Jake Tapper @ ABC News:
During the vice presidential debate last week, Vice President Joe Biden seemed to significantly overstate his role in the 1983 negotiations over Social Security.
Asked about Medicare reform, the vice president said, “Look, I was there when we did that with Social Security in 1983. I was one of eight people sitting in the room that included Tip O’Neill negotiating with President Reagan. We all got together and everybody said, as long as everybody’s in the deal, everybody’s in the deal, and everybody is making some sacrifice, we can find a way.”
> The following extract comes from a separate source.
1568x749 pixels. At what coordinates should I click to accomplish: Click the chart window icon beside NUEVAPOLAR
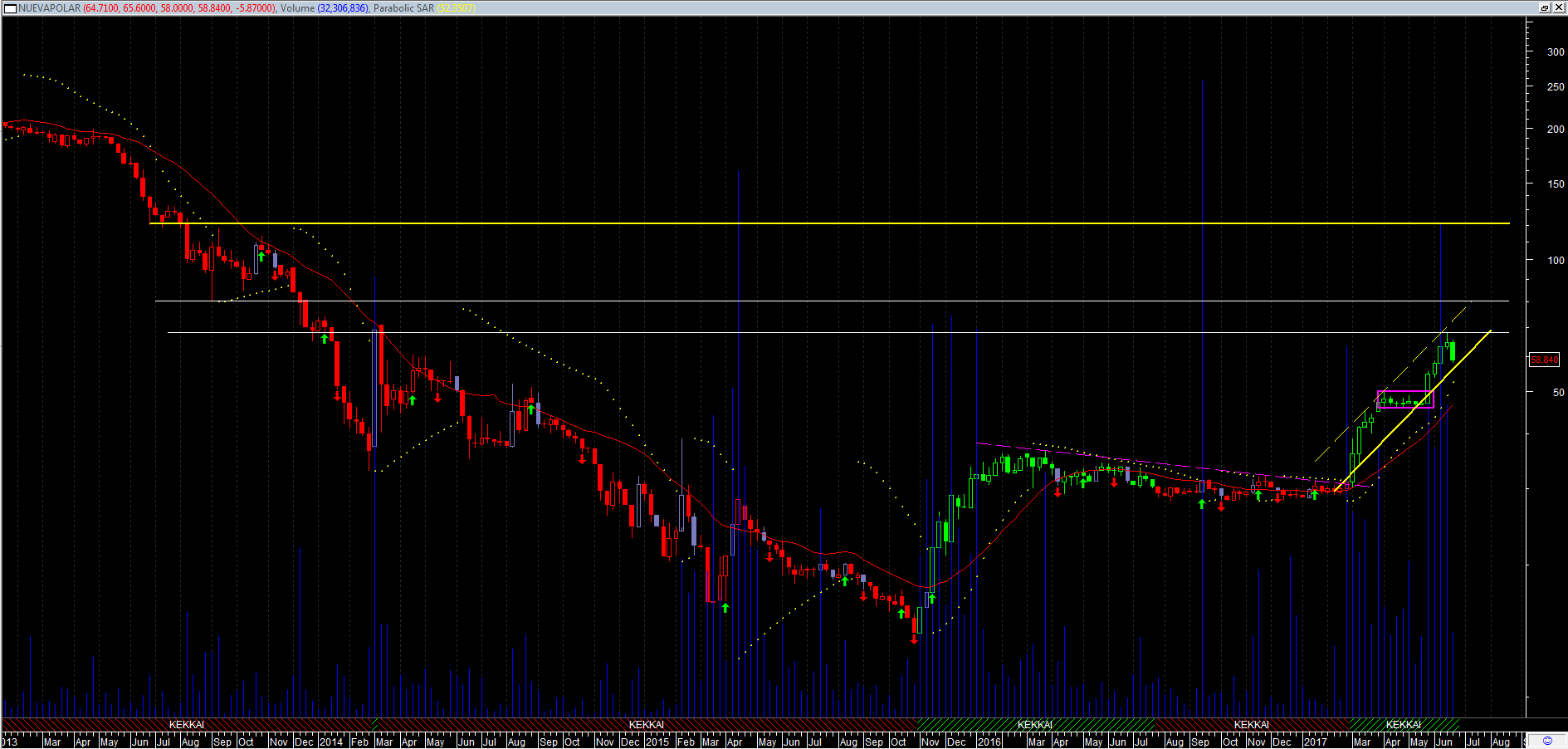click(x=10, y=8)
The comment would seem to suggest that Biden was one of the few, key players “in the room” working in a bipartisan way to reform Social Security.
On “Meet the Press” on April 29, 2007, then-Sen. Biden made a similar claim, saying he was “one of five people — I was the junior guy — in the meeting with Bob Dole and George Mitchell when we put Social Security on the right path for 60 years.”
But according to the historical record, Biden was not one of the small group of people in “the room,” or in “the meeting” — nor was he even a key player in reforms.
Those close to the Social Security reform process say that the chief negotiations were made between then-Sens. Bob Dole, R-Kansas, and Daniel Patrick Moynihan, D-N.Y., through the National Commission on Social Security Reform, which worked throughout 1982 on recommendations to help guarantee the solvency of the program, and conducted final negotiations in January 1983. The commission kept President Ronald Reagan and House Speaker Tip O’Neill, D-Mass., in the loop throughout the process.
President Reagan signed their work into law in April 1983. There were 15 members of the commission, including Dole, Moynihan, and two other senators; Biden was not one of them. Nor was he at the signing ceremony.
Sad, if Biden embellished his resume.
Pathetic, really.
@Nan G:
Very typical, though, of people in general.